___ Belge alıntısı ___

12 Haziran’da, Grossi’nin hazırladığı ezici rapora dayanarak, UAEA Yönetim Kurulu’nun zayıf bir çoğunluğu, İran’ın bir UAEA üyesi olarak yükümlülüklerine uymadığı yönünde bir karar aldı. 35 ülkeden oluşan Kurul’da sadece 19 ülke karar lehine oy kullanırken, 3 ülke karşı oy kullandı, 11’i çekimser kaldı ve 2’si oylamaya katılmadı.
Amerika Birleşik Devletleri, 10 Haziran’da sekiz yönetim kurulu üyesi hükümetle temasa geçerek onları ya karar lehine oy kullanmaya ya da oylamaya katılmamaya ikna etti. İsrailli yetkililer, ABD’nin UAEA kararı için yaptığı baskıyı, İsrail’in savaş planlarına yönelik önemli bir ABD desteği sinyali olarak gördüklerini söyledi. Bu durum, İsrail’in savaş için diplomatik bir kılıf olarak UAEA kararına ne kadar değer verdiğini ortaya koyuyordu.
UAEA yönetim kurulu toplantısı, Başkan Trump’ın İran’a yeni bir nükleer anlaşma müzakere etmesi için verdiği 60 günlük ültimatomun son gününe denk getirildi. UAEA kurulu oy kullanırken bile İsrail, İran’a yapılacak uzun uçuş için savaş uçaklarına silah, yakıt ve ilave yakıt tankları yüklüyor ve pilotlarına hedefleri hakkında brifing veriyordu. İlk İsrail hava saldırıları o gece saat 03.00’te İran’ı vurdu.
İran, 20 Haziran’da Genel Direktör Grossi’yi, hem kamuoyuna yaptığı açıklamalarda İsrail’in İran’a yönelik tehditlerinin ve güç kullanımının yasa dışı olduğuna değinmeyerek hem de sadece İran’ın sözde ihlallerine odaklanarak kurumunun tarafsızlığını zedelediği gerekçesiyle BM Genel Sekreteri ve BM Güvenlik Konseyi’ne resmi şikâyette bulundu.
Bu karara yol açan UAEA soruşturmasının kaynağı, İsrail’in 2018’de ajanlarının İran’da daha önce açıklanmamış ve 2003’ten önce uranyum zenginleştirme faaliyeti yürüttüğü üç tesisi tespit ettiğini iddia ettiği bir istihbarat raporuydu. Grossi 2019’da bir soruşturma başlattı ve UAEA sonunda bu tesislere erişim sağlayarak zenginleştirilmiş uranyum izleri tespit etti.
Eylemlerinin vahim sonuçlarına rağmen Grossi, İranlı yetkililerin öne sürdüğü gibi, İsrail’in Mossad istihbarat teşkilatının veya Halkın Mücahitleri Örgütü (HMÖ) gibi İranlı işbirlikçilerinin bu zenginleştirilmiş uranyumu o tesislere kendilerinin yerleştirmediğinden UAEA’nın nasıl emin olabildiğini kamuoyuna hiçbir zaman açıklamadı.

___ Veri kümesi alıntısı ___

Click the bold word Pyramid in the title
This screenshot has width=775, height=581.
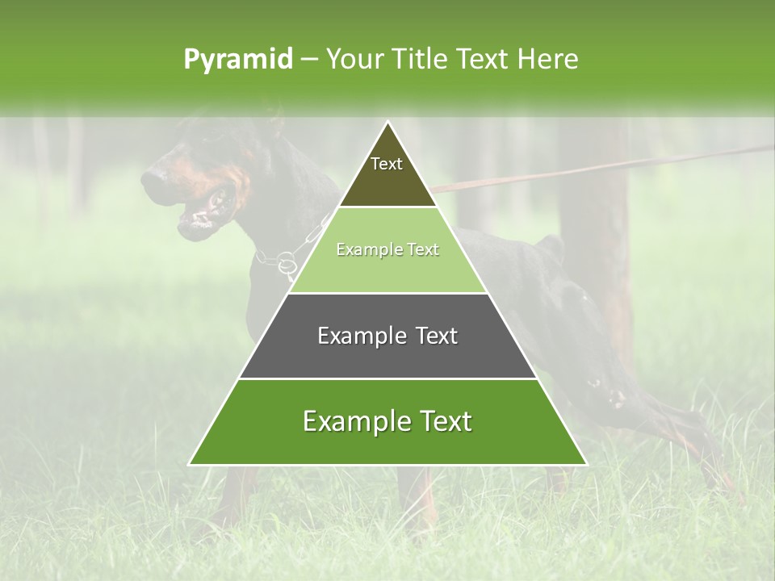pyautogui.click(x=238, y=60)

___

» Alıştırma yönergeleri
[1] Belge alıntısında geçen bütün tarihleri ve yılları, metinde göründükleri sırayla listeleyin.
[2] Belge alıntısına göre 35 ülkeden oluşan Kurul'da kaç ülke karar lehine oy kullandı?
[3] Belge alıntısını kaldığı yerden sürdürün.

» Görevlerin cevapları
[1] 12 Haziran, 10 Haziran, 20 Haziran, 2018, 2003, 2019

[2] 19 ülke.

[3]
Bu savaşı tetikleyen UAEA kararı yalnızca İran’ın 2003 öncesi zenginleştirme faaliyetleriyle ilgili olsa da, ABD’li ve İsrailli siyasetçiler hızla İran’ın nükleer silah yapmanın eşiğinde olduğuna dair asılsız iddialara yöneldi. ABD istihbarat teşkilatları daha önce, İsrail ve ABD’nin İran’ın mevcut sivil nükleer tesislerini bombalamaya ve tahrip etmeye başlamasından önce bile, böylesine karmaşık bir sürecin üç yıla kadar süreceğini bildirmişti.
UAEA’nın İran’daki bildirilmemiş nükleer faaliyetlere ilişkin önceki soruşturmaları, Aralık 2015’te UAEA Genel Direktörü Yukiya Amano’nun İran’ın Nükleer Programına İlişkin Geçmişteki ve Günümüzdeki Çözümlenmemiş Konular Hakkında Nihai Değerlendirme başlıklı raporunu yayımlamasıyla resmen tamamlanmıştı.
UAEA, İran’ın geçmişteki bazı faaliyetlerinin nükleer silahlarla ilgili olabileceğini, ancak bunların “fizibilite ve bilimsel çalışmaların, belirli ilgili teknik yetkinliklerin ve kabiliyetlerin edinilmesinin ötesine geçmediğini” değerlendirdi. UAEA, “İran’ın nükleer programının olası askeri boyutlarıyla bağlantılı olarak nükleer materyalin başka amaçla kullanıldığına dair hiçbir güvenilir belirti bulamamıştır,” sonucuna vardı.
Yukiya Amano’nun 2019’da görev süresi dolmadan hayatını kaybetmesi üzerine Arjantinli diplomat Rafael Grossi, UAEA Genel Direktörlüğü’ne atandı. Grossi, Amano döneminde Genel Direktör Yardımcısı ve ondan önce de Genel Direktör Muhammed el-Baradey döneminde Özel Kalem Müdürü olarak görev yapmıştı.
İsraillilerin, İran’ın nükleer faaliyetleri hakkında sahte deliller uydurma konusunda uzun bir geçmişi var. Tıpkı 2004’te HMÖ tarafından CIA’e verilen ve Mossad tarafından yaratıldığına inanılan kötü şöhretli “dizüstü bilgisayar belgeleri” gibi. 2009’da Senato Dış İlişkiler Komisyonu için İran’ın nükleer programı hakkında bir rapor yazan Douglas Frantz, Mossad’ın 2003’te “İran içinden ve başka yerlerden gelen belgeleri” kullanarak İran’ın nükleer programı hakkında gizli brifingler vermek üzere özel bir birim kurduğunu ortaya çıkardı.
Yine de Grossi, İsrail’in son iddialarını takip etmek için onlarla işbirliği yaptı. İsrail’de birkaç yıl süren toplantılar, İran’da ise müzakereler ve denetimlerin ardından UAEA Yönetim Kurulu’na raporunu yazdı ve kurul toplantısını İsrail’in savaşı için planlanan başlangıç tarihine denk gelecek şekilde planladı.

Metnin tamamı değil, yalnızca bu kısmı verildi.